Sunday, February 6, 2011

"Wholeness"

I found this exerpt from Kushner's book several years ago and copied it down. It has taken on new meaning for me in recent days. Perhaps it will help someone else this week too. 

"Wholeness"

from "How Good Do We Have to Be?"
by Harold S. Kushner

"There is a wholeness about the man or woman who has learned that he or she is strong enough to go through a tragedy and survive, the person who can lose someone through death, through divorce, through estrangement and still feel like a complete person and not just part of a broken couple. At that point, nothing can scare you. You have been through the worst and come through it whole.

There is a wholeness about the person who can give himself away, who can give his time, his money, his strength, to others and not feel diminished when he does so. There is a wholeness about the person who has come to terms with his limitations, who knows who he is and what he can and cannot do, the person who has been brave enough to let go of his unrealistic dreams and not feel like a failure for doing so.

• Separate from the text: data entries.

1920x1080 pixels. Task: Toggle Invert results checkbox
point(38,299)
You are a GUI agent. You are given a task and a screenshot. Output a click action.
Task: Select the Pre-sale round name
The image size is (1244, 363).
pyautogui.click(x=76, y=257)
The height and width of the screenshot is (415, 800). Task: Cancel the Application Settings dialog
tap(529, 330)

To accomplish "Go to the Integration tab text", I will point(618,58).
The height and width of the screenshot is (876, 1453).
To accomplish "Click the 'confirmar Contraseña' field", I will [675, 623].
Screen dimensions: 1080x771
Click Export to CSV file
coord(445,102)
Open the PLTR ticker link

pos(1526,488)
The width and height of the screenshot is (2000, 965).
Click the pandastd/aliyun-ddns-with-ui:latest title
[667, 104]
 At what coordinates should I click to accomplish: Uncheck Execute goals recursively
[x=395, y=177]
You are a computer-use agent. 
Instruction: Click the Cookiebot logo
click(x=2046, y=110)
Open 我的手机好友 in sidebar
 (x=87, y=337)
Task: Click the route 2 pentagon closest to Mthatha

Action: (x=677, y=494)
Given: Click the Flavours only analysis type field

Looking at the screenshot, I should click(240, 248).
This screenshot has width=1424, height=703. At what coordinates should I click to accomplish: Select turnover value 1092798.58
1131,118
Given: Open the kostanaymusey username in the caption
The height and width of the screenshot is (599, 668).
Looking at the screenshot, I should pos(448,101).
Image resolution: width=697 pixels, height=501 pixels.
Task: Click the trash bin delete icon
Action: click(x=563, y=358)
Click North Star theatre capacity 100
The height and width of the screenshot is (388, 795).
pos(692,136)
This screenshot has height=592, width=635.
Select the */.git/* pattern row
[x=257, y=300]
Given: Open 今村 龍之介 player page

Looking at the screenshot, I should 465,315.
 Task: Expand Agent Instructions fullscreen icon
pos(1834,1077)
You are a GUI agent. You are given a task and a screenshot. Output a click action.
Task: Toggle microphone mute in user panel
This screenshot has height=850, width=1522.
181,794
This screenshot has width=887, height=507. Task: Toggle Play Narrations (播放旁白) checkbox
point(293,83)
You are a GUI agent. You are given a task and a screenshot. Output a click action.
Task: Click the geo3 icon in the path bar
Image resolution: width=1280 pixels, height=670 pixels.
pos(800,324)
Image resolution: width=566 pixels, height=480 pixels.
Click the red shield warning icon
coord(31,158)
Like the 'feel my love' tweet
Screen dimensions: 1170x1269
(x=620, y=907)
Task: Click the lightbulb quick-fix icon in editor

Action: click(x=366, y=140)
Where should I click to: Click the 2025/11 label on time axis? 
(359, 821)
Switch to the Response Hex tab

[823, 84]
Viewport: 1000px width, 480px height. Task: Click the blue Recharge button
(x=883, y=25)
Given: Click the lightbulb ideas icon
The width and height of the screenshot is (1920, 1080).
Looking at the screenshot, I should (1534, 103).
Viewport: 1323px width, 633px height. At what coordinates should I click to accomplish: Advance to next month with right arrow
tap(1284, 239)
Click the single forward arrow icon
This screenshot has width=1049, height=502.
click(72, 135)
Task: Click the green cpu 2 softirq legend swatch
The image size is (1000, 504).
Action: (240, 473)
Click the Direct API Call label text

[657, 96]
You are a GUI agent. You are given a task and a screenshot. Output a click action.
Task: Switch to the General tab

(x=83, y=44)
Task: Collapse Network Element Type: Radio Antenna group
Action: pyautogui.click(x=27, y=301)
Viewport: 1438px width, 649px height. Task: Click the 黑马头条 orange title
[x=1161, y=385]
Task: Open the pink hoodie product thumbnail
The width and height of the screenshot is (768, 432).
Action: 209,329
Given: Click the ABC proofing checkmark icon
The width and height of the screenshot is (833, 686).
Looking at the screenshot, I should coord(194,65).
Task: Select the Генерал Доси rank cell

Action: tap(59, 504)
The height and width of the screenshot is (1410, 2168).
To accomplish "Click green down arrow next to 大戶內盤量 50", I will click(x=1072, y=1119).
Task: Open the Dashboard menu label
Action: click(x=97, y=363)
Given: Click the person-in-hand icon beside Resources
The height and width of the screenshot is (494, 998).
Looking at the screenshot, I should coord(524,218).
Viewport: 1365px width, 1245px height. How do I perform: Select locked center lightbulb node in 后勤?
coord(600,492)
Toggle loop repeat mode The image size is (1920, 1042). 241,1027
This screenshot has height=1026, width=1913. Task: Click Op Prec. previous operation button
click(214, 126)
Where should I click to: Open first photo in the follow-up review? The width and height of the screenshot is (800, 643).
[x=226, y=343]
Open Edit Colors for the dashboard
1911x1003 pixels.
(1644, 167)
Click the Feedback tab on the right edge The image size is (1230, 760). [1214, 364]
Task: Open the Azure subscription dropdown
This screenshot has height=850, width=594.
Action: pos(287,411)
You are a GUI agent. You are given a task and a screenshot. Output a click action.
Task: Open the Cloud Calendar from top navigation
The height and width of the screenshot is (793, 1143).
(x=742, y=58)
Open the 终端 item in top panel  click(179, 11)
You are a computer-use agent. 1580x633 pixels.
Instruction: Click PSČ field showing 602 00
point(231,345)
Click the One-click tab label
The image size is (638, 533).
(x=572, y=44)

When we have lost part of ourselves and can continue rolling through life and appreciating it, we will have achieved a wholeness that others can only aspire to.

That, I believe, was what God asked of Abraham. Not "Be perfect," not "Don't ever make a mistake," but "Be whole." To be whole before God means to stand before Him with all of our faults as well as all of our virtues, and to hear the message of our acceptability. To be whole means to rise above the fear that we will be rejected for not being perfect. And it means having the integrity not to let the inevitable moments of weakness and selfishness become permanent parts of our character.  Know what is good and what is evil, and when you do wrong, realize that that was not the essential you. It was because the challenge of being human is so great that no one gets it right every time.  God ask no more of us than that.